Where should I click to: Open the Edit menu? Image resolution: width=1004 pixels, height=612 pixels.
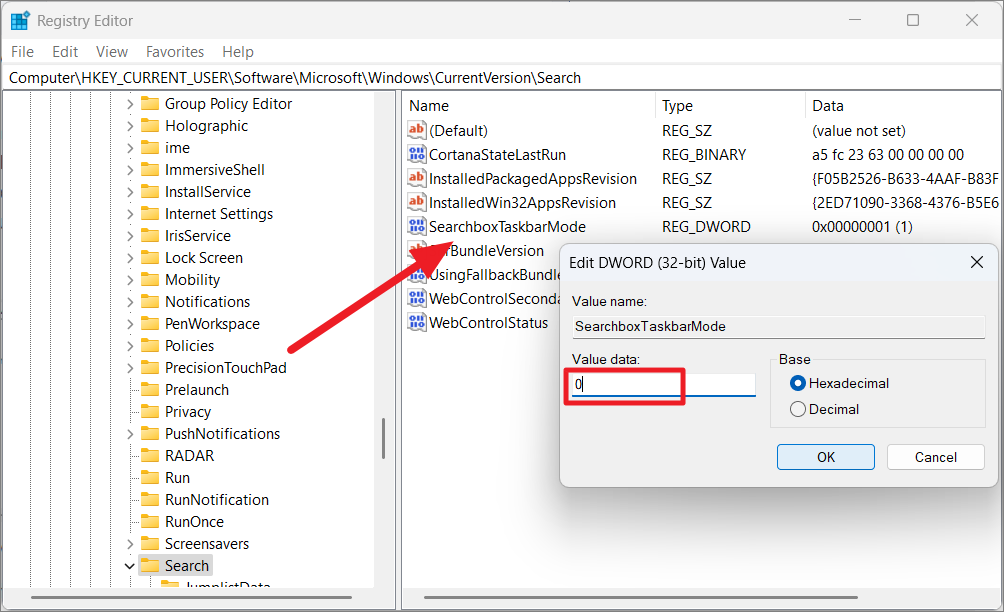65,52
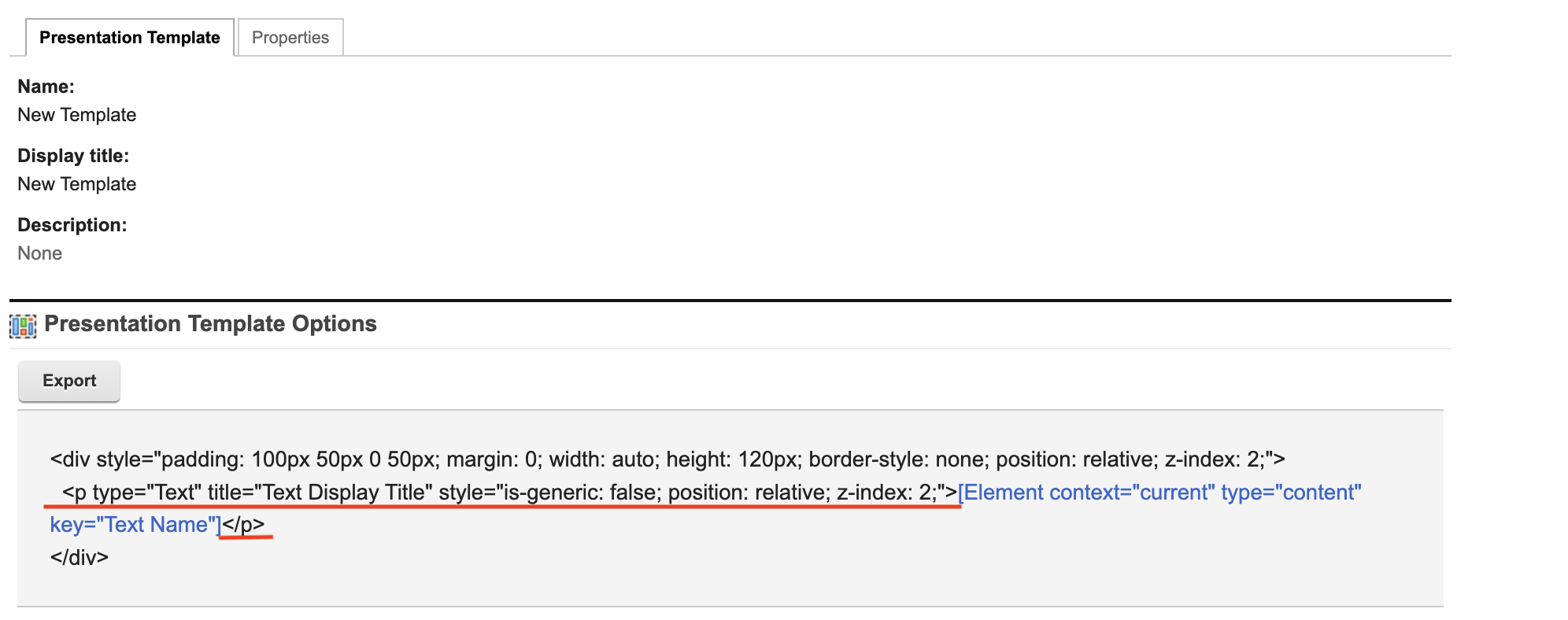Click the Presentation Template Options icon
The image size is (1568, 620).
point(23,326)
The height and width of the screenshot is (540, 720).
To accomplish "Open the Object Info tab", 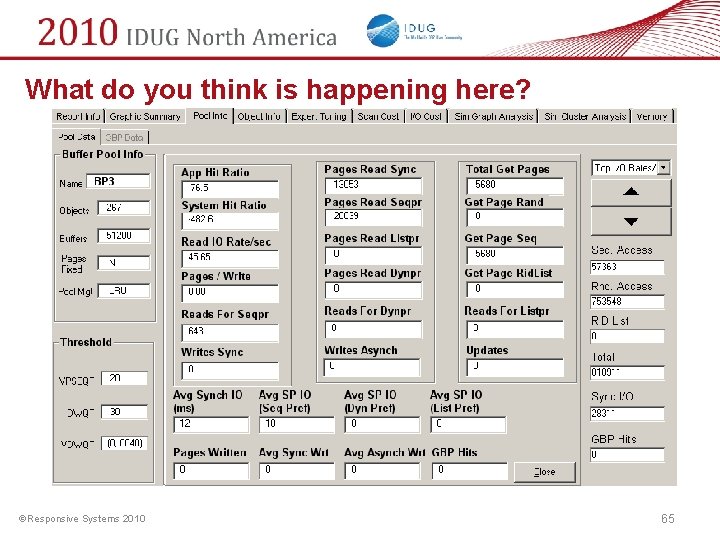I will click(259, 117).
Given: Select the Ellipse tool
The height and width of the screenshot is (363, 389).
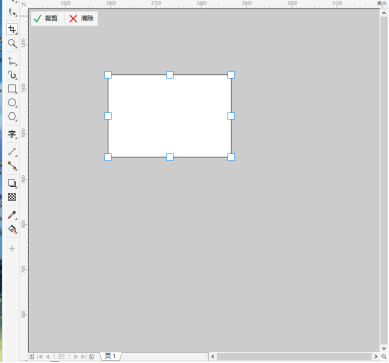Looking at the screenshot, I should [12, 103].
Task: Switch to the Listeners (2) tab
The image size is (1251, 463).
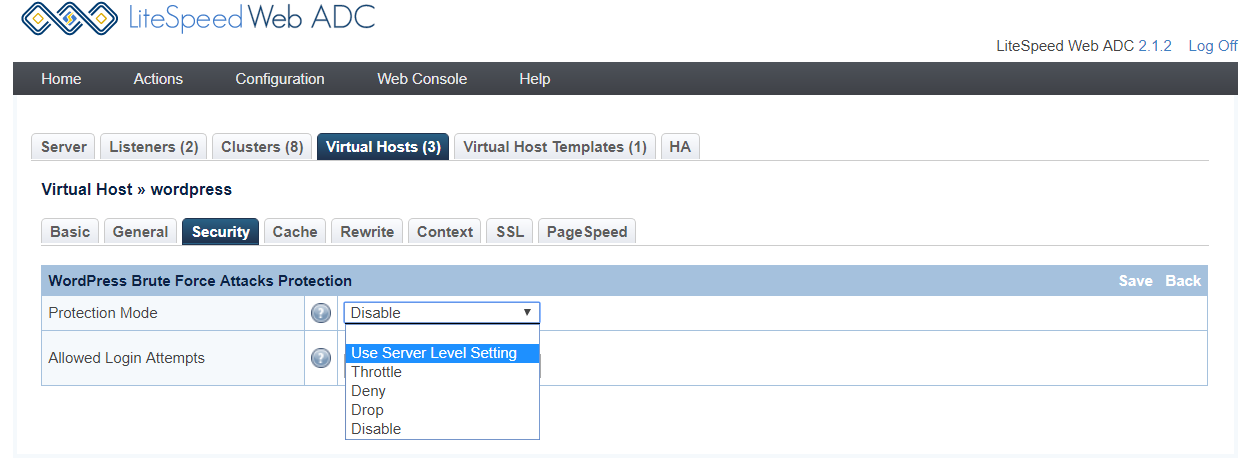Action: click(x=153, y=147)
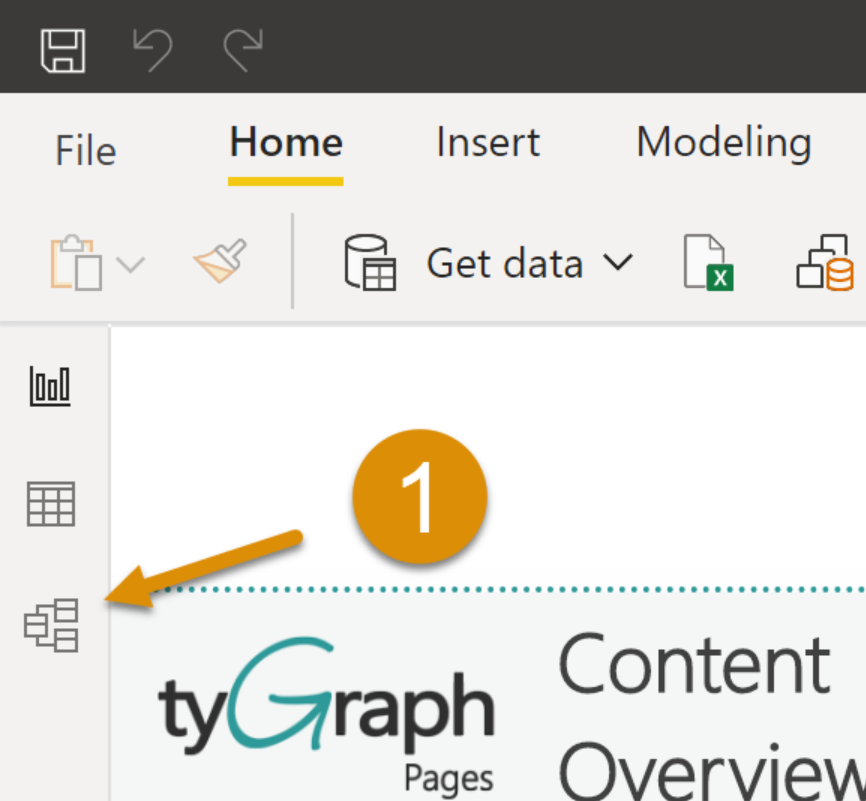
===============
--- About this task ---
Return, exactly as they appear, the lines from the line containing "The height and width of the screenshot is (363, 389)." through the end of the records above, both ends included, without pictures.

--- Solution ---
The height and width of the screenshot is (363, 389).
Looking at the screenshot, I should [12, 103].
Task: Switch to the Listeners (2) tab
The image size is (1251, 463).
Action: click(x=153, y=147)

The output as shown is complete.